Indian stocks are likely to move in a narrow range, at least during the earlier part of the week, ahead of key corporates' results. Global headwinds will continue to impact the markets' directions here too.

IT bellwether Infosys is declaring Q2 earnings on Wednesday while Reliance Industries is scheduled its earnings' announcement on Sunday. Expectations are not too high from the earnings season as business climate was hurt by domestic interest rates and global economic uncertainty. However, if the results and outlooks by companies are better than the Street expectations, then one could see strong consolidation around current levels.

“The Sensex may keep oscillating mostly within the range seen this year so far for several months, of course with occasional violations on either side,” Bank of America-Merrill Lynch said in its recent report.

Citi, which upgraded India to neutral from underweight, said: “After their fourth worst quarter since 1990, EM [emerging market] equities now price in recession, but not a return to 2008-9. Further volatility is likely in Q4 as the EU debt crisis plays out and on further global growth downgrades. EM equities should rally into year-end on valuations and seasonals; we expect big gains over the next year.”

However, European Central Bank, which kept the interest rates unchanged, had said: “The ongoing tensions in financial markets and unfavourable effects on financing conditions are likely to dampen the pace of economic growth in the euro area in the second half of this year.”
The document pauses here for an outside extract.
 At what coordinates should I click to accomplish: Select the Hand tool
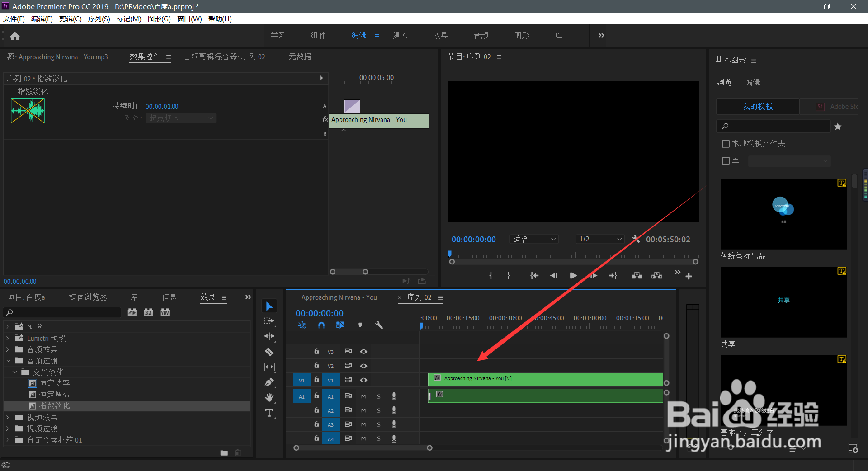[x=269, y=397]
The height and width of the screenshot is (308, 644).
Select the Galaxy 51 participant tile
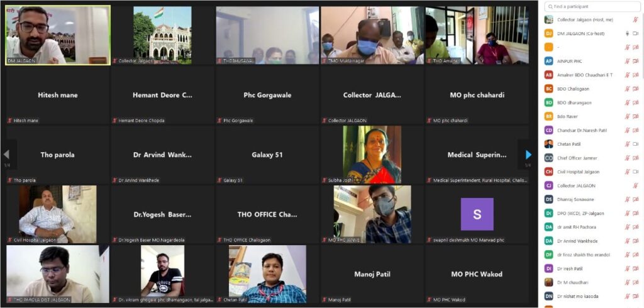(x=267, y=155)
BofA-ML Global Research now estimates 2012 GDP growth to be lower than previously forecast. BofA-ML now estimated the US economy to grow at 1.8 per cent, Europe at 0.8 per cent, the UK at 1.6 per cent, Japan at negative 0.5 per cent and India at 7.5 per cent. It also painted a gloomy picture for 2013. “The outlook for 2013 also remains bleak as US economic growth is estimated at an even slower rate of 1.4 per cent.”
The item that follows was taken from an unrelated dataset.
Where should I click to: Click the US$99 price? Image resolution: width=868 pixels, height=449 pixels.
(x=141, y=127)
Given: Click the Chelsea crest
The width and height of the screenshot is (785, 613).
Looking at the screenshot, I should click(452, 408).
Fitch has revised India's real GDP growth projections downwards to 7.5 per cent and 8 per cent for FY-2012 and FY-2013 respectively from 7.7 per cent and 8.2 per cent previously.

Citi, however, said: “India is the only Asian market where the dividend-bond yield ratio is below its 10-year average. While we stay underweight the market within Asia, we raise India to neutral within GEMs based on its status as a major commodity importer, as prices fall; lower valuations; a short-term peak in rates; and high ROEs.”
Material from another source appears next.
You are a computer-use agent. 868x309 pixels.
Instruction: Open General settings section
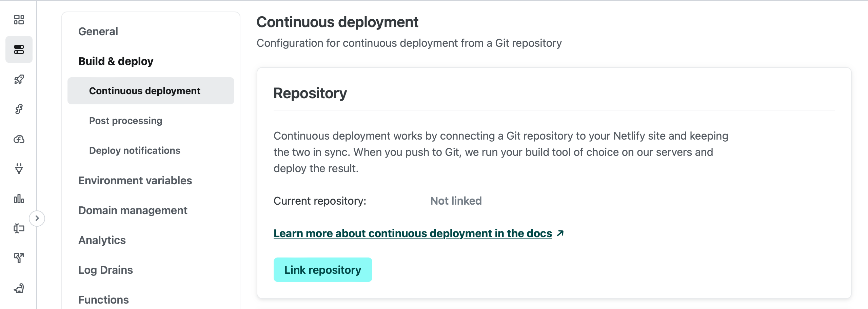point(98,32)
Indian companies are seeing accelerated pace of credit downgrades while upgrades are slowing, as pressure on profitability mounts and demand moderates, said Crisil recently.

Crisil's downgrade rate has gone up to 3.1 per cent in April-September 2011, against 2.9 per cent in the second-half of the last fiscal year. The upgrade rate has fallen to 4.6 per cent from 6.3 per cent in the same period.

After downgrading State Bank of India, Moody's has also downgraded the credit rating of 12 UK financial firms including Lloyds TSB, RBS, Nationwide and Santander UK.

Fitch Ratings downgraded Italy and Spain on concern they will struggle to improve their finances as Europe's debt crisis intensifies, while Moody's Investors Service put Belgium on review for a possible cut.